Material provided below:
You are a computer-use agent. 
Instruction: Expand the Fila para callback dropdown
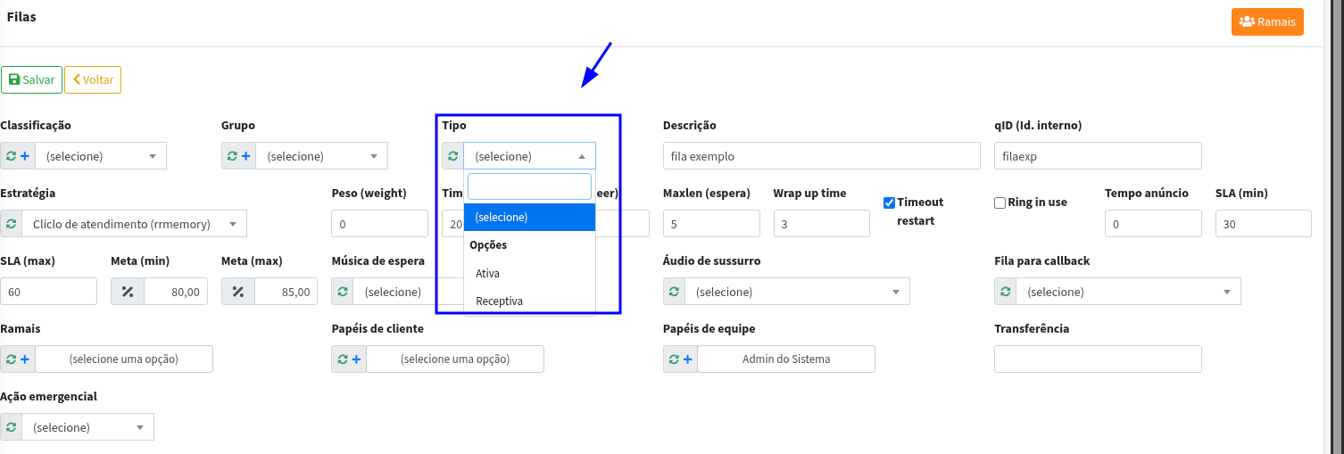1128,292
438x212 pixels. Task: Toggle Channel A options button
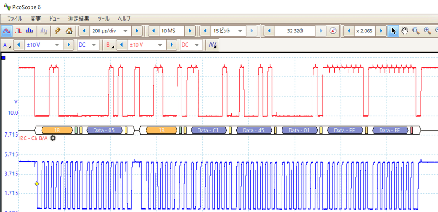6,45
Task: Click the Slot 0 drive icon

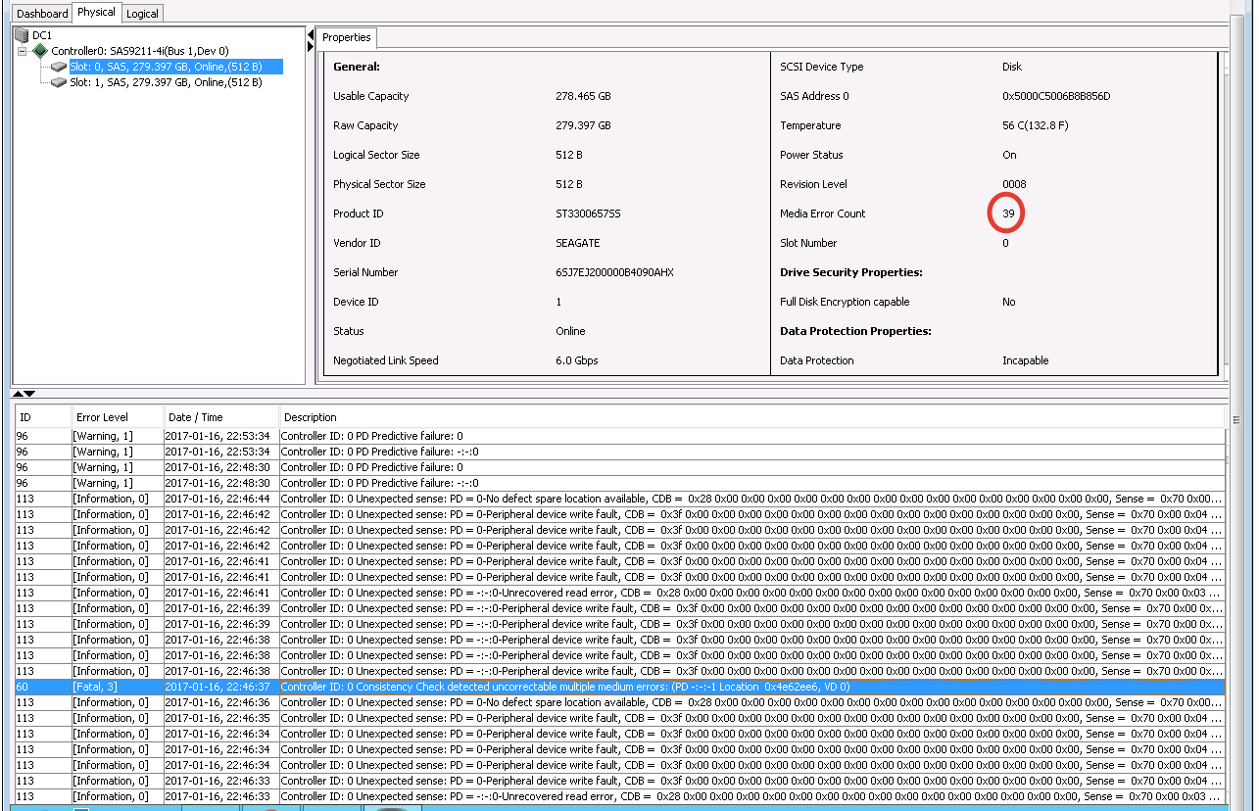Action: tap(59, 67)
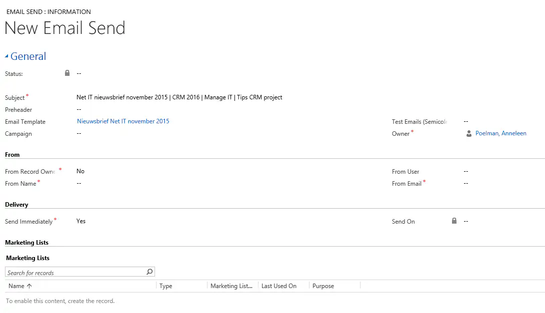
End of Material provided.
Required action → The response should reproduce all the material above exactly and leave out its pictures.

Result →
You are a computer-use agent. 
Instruction: Expand the Fila para callback dropdown
1128,292
438x212 pixels. Task: Toggle Channel A options button
6,45
Task: Click the Slot 0 drive icon

Action: tap(59, 67)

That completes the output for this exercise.